13. The Error 53 software fault occurred when the iPhone or iPad users attempted to update the iOS software on their functioning device to iOS8 or iOS9 or restore the factory settings of their functioning device, by connecting it to Apple iTunes through a personal computer. The iOS software update or restoration process engaged the server software and the device ceased functioning. An error message appeared on Apple iTunes stating that the device could not be restored, and the device had stopped functioning. This occurrence was commonly referred to as “bricking”.
14. The Error 53 software fault occurred because, during the process described in paragraph 13 above, a difference was detected between data stored on the device and data held on Apple US servers in relation to the hardware components of the device.
15. Many consumers who experienced the Error 53 software fault sought after-sales support from Apple Australia, through its retail stores and/or the telephone support service, and requested a remedy for their bricked iPhones and iPads.

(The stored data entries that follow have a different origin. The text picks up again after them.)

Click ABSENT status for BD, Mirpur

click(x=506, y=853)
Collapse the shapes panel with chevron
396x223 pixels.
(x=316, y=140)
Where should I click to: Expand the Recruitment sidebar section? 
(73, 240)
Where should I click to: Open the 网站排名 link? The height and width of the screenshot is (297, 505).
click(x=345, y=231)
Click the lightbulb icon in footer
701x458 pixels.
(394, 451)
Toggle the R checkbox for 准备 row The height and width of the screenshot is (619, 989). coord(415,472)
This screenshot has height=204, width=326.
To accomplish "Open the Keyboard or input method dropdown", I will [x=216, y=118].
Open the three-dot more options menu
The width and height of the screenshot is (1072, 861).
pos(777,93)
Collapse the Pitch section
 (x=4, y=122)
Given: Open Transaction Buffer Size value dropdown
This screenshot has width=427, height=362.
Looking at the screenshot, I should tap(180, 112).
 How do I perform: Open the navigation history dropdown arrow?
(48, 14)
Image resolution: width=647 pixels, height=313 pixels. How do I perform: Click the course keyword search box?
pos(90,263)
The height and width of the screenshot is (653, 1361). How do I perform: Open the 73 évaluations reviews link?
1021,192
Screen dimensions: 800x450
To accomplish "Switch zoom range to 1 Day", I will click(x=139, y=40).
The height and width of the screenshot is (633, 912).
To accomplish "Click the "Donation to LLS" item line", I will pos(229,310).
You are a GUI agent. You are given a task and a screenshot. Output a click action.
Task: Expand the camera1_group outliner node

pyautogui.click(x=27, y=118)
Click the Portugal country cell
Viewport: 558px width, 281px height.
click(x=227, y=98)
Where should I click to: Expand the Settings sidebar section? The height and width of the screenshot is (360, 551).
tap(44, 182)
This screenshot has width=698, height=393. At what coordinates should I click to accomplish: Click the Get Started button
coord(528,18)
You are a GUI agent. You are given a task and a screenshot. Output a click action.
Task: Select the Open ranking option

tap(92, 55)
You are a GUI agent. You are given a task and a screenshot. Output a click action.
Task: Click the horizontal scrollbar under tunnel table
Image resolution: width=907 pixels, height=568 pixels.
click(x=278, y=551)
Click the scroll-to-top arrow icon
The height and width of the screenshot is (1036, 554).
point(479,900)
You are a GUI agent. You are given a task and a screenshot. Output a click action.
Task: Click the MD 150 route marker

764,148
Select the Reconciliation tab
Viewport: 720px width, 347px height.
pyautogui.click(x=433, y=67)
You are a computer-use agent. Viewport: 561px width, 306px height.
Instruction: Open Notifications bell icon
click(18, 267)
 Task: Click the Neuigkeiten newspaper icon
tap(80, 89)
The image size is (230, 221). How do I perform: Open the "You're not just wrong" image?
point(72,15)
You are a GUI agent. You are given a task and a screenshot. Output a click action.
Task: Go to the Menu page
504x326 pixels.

16. Between February 2015 and February 2016, Apple Australia represented to at least the consumers listed in Annexure A and Annexure B that, if a component of their iPhone had previously been repaired, serviced or replaced by someone other than Apple Australia or a service provider authorised by Apple Australia or Apple US (Apple-Authorised Service Provider), no Apple entity (including Apple Australia and Apple US) was required to, or would, provide a remedy for the Error 53 software fault at no cost (the Error 53 Software Fault Representations).
17. From at least 21 December 2015 to about February 2016, Apple US published a webpage with the address https://support.apple.com/en-au/HT205628 and titled “If you see error 53 or can’t update or restore your iPhone or iPad”:
If the screen on your iPhone or iPad was replaced at an Apple Service Centre, Apple Store, or Apple Authorized Service Provider, contact Apple Support. If the screen or any other part on your iPhone or iPad was replaced somewhere else, contact Apple Support about pricing information for out-of-warranty repairs.
18. By the conduct in paragraph 17 above, Apple US represented to consumers in Australia with iPhones and iPads affected by the Error 53 software fault that, if a component of their device had previously been repaired, serviced or replaced by someone other than Apple Australia or an Apple-Authorised Service Provider, no Apple entity (including Apple Australia and Apple US) was required to, or would, provide a remedy relating to the Error 53 software fault at no cost (the Error 53 Software Fault Website Representation).
27. The Error 53 Software Fault Representations and the Error 53 Software Fault Website Representation were misleading or deceptive, likely to mislead or deceive and/or false because:
(a) the iOS8 and iOS9 software which Apple US supplied, or agreed to supply, to consumers in Australia (whether by way of a software update or software restoration) were subject to consumer guarantees under Part 3-2 of the ACL, including the guarantees in ss 54 and 55, which required that they be goods of acceptable quality and be reasonably fit for the purposes for which Apple US represented they were reasonably fit;
(b) when a consumer took the steps referred to in paragraph 13 above in relation to an iPhone device, the iOS8 or iOS9 software caused a difference of the type referred to in paragraph 14 above to be detected, so that the consumer experienced the Error 53 software fault and the device ceased to function; and
(c) the consumers whose devices ceased functioning in these circumstances were entitled to a remedy from Apple US under Part 5-4 of the ACL.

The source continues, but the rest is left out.